自分の領土とはいえ山には山の住民がおり基本的には彼らの領域で、あまり手を出すことはできない。
屋敷の中もそれと似たような形で
庭は庭師が一切触らせてくれないし炊事場も立ち入ることは許されないため
ゼアレスが出来る事といえば普通の生活を送り、時々領主としての雑用をするぐらいなので
空いた時間は建物の修理やひたすらな掃除に費やす事ぐらいしか出来ないのだ。
「頼まれていたモノですよ。油と砂糖、小麦とワインそれから
ヒマラヤ岩塩に薄口醤油と豆板醤と…」
カザリはスーツケースの中から3、4kgはありそうな砂糖の袋やら
油の入った瓶やらいろんなモノを取り出してテーブルの上に出していく。
いつも質量保存の法則はどうなっているのかと思うほどありえない量が次から次へと出てくる。
「それから衣服です。サイズが合えば良いんですが
あと、靴ですね」
カザリは衣服の束と靴をゼアレスに渡してくる。
「ああ…感謝する」
「おや、蜂蜜様!ご機嫌いかがですか」
いつの間にか部屋へ来ていた蜂蜜にカザリは跪いて挨拶をしている。
「蜂蜜様にはこちらを、少し西の方へ立ち寄って参りましたので
お土産ですよ」
カザリはスーツケースから植木鉢のようなモノを取り出し、蜂蜜の前に置いた。
蜂蜜が両手で抱えてやっとのような大きな鉢で
小さな木のようなものが植えられている。
カザリが来ると屋敷は少し華やかになる。
蜂蜜は表情豊かだが、ゼアレスを含め住民たちはほとんど会話はしないしあまり顔も合わせない。

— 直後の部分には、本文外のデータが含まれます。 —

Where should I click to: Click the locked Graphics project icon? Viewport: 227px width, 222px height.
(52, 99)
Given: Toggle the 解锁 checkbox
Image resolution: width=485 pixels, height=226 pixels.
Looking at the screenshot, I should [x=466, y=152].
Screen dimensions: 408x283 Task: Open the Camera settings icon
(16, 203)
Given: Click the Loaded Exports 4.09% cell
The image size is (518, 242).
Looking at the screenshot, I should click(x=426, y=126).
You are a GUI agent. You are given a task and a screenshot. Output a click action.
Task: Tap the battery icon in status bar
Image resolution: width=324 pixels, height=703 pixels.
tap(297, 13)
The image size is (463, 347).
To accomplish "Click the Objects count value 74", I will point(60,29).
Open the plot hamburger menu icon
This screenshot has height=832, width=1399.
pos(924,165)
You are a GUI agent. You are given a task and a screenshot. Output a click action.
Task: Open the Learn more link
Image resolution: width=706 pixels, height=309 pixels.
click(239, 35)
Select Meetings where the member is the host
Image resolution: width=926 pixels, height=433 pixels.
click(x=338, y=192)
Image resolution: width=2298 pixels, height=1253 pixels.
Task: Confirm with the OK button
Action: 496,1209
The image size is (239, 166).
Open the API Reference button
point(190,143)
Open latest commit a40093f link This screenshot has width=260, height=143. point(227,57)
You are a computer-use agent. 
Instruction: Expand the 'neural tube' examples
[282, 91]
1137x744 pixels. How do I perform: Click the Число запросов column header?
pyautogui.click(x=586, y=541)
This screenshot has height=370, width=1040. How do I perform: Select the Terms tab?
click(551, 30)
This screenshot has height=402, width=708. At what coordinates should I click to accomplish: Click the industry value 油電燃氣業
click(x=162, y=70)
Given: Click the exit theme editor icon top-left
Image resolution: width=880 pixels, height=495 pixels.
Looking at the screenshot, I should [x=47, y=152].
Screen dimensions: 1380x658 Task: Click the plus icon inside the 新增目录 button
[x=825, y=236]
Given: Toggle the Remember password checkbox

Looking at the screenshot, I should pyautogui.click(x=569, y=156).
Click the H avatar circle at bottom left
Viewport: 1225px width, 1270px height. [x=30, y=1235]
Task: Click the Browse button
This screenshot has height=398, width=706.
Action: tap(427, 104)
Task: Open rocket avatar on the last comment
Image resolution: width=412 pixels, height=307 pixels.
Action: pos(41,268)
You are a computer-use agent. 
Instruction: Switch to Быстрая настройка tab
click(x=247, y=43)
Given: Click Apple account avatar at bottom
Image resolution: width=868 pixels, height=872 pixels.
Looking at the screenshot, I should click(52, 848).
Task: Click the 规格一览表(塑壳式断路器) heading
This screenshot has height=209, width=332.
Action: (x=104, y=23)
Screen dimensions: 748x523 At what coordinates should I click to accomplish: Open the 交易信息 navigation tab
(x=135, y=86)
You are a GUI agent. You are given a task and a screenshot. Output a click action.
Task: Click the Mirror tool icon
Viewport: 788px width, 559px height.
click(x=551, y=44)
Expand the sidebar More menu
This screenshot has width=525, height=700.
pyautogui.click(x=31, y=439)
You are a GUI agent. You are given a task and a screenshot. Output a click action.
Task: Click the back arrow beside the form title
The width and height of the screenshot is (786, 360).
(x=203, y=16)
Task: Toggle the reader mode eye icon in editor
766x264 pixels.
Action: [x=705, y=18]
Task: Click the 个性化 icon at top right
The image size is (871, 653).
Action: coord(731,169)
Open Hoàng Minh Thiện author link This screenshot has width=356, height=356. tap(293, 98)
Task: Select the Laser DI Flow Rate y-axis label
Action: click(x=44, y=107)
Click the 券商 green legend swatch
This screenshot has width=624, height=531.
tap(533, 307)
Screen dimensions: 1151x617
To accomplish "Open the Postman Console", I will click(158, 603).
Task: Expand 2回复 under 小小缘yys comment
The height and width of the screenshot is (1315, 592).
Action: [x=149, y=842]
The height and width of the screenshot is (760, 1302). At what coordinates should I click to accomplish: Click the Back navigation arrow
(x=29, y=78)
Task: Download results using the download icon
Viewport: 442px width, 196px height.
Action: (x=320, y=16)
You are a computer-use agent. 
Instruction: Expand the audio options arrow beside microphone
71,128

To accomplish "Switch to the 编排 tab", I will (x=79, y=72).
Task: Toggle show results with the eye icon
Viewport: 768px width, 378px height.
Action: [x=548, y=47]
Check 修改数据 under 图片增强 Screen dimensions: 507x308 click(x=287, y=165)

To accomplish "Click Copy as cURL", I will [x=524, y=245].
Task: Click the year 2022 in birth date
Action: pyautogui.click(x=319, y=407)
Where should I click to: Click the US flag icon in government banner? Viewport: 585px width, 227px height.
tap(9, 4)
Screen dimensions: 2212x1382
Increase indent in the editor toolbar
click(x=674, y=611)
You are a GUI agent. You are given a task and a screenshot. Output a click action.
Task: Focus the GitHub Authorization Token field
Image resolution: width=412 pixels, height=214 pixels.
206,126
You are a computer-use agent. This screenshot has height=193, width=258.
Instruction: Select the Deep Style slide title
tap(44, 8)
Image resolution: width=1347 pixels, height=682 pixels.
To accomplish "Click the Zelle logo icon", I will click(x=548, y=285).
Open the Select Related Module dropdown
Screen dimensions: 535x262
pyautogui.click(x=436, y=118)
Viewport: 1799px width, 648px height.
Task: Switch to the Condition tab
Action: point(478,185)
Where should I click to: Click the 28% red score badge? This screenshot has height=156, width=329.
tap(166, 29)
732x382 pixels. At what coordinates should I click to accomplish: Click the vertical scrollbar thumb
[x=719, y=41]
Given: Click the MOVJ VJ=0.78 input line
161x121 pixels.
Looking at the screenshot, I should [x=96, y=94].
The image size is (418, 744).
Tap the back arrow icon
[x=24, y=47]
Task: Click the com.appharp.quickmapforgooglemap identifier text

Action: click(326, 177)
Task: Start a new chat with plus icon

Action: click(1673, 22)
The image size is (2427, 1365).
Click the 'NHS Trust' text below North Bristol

とはいえここ最近はツツジのおかげで騒々しいくらいだが。
「蜂蜜様、少し大きくなられましたね」
「そうか?毎日見ているからわからん…」
「ようやく少し成長が出来る、ということでしょうか」
目を輝かせて飛び跳ねていた蜂蜜は、またどこかに走って行ってしまって
カザリはまるで親戚のおじさんのような顔で微笑んでいる。
数十年前までこの屋敷は住民を失い、荒れ果てていた。
庭も雑木林のようだったし、あちこち埃塗れで雨漏りや壁の倒壊も酷かった。
確かにその頃に比べれば蜂蜜は少し背丈も伸びて、よく笑うようになったかもしれない。